Three 15-yr integrations were made with the ECHAM-4 atmospheric GCM (AGCM); in the first integration, the model lower boundary conditions were the observed monthly mean sea surface temperatures, and, in the second, the AGCM was coupled to the University of Hawaii 2.5-layer intermediate ocean model. In the third simulation, the SST climatology generated in the coupled run was used to create monthly mean SSTs, which were then used to drive the AGCM in an uncoupled configuration similar to the first run. The simulation of the intraseasonal oscillation (ISO) in these three runs was compared with data from the NCEP reanalysis and outgoing longwave radiation from NOAA polar-orbiting satellites, with particular emphasis on the boreal summer ISO.

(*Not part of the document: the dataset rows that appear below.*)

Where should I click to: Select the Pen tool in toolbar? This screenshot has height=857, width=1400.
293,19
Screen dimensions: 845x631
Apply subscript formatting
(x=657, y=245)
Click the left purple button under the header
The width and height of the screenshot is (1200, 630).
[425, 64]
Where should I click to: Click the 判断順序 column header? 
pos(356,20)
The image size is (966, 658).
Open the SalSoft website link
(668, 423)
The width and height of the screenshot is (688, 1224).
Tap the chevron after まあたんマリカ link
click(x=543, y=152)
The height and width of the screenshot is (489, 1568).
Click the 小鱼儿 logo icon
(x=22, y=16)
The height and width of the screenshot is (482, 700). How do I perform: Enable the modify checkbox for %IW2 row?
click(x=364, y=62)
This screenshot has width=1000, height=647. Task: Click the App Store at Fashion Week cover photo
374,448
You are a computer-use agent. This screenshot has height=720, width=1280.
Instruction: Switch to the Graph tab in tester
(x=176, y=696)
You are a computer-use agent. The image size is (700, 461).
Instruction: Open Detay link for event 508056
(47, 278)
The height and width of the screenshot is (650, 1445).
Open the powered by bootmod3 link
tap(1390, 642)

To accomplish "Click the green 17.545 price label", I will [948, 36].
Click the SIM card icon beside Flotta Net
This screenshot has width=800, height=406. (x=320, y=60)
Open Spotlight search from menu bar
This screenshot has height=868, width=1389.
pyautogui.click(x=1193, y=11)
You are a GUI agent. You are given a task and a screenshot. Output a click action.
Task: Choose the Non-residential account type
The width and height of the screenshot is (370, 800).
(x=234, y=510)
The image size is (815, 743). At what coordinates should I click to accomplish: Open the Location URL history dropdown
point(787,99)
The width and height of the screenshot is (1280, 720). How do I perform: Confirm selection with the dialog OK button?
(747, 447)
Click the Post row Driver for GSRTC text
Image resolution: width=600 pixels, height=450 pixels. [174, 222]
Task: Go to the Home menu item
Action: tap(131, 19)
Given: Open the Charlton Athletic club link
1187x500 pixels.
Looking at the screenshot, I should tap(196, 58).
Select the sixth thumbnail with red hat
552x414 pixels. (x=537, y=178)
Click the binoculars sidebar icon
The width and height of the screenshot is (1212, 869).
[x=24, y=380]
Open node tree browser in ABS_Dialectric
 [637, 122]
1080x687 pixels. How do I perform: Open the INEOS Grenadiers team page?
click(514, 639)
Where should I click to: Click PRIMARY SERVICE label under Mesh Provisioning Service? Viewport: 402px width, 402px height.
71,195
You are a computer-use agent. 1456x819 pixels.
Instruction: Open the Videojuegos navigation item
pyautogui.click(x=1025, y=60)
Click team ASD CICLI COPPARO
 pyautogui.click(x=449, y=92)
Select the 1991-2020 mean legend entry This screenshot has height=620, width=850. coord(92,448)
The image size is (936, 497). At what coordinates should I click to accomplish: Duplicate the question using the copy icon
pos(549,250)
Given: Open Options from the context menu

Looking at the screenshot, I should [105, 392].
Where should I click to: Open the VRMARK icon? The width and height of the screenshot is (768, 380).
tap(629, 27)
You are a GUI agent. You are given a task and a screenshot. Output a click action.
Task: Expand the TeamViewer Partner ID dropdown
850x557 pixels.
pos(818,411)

The overall effect of coupling the AGCM to the ocean model is to improve the intraseasonal variability of the model. Upon coupling, the simulated boreal winter ISO becomes more spatially coherent and has a more realistic phase speed. In the May–June Asian monsoon season, the coupled run shows pronounced northward propagation of convection and circulation anomalies over the Indian Ocean, as in the observations, while northward propagation is absent in the uncoupled run. These improvements in the simulated ISO occur despite the fact that the coupled-run SST climatology has a substantial cold bias in both the Indian Ocean and the western Pacific warm pool. The improvement in the model ISO may be attributed to air–sea interaction whose mechanism is increased low-level convergence into the positive SST anomaly ahead of the convection anomaly.

The simulation of the August–October ISO is degraded upon coupling, however. The coupled-run basic state fails to produce the region of easterly vertical shear of the mean zonal wind, which lies on the equator during August–October. This region of easterly shear is critical for the emission of Rossby waves by equatorial convection associated with the ISO. In the absence of easterly shear, the observed northwestward propagation of convection is inhibited in both runs made using the coupled model basic state. The uncoupled AGCM run correctly locates the region of easterly shear and produces an August–October ISO that agrees well with observations.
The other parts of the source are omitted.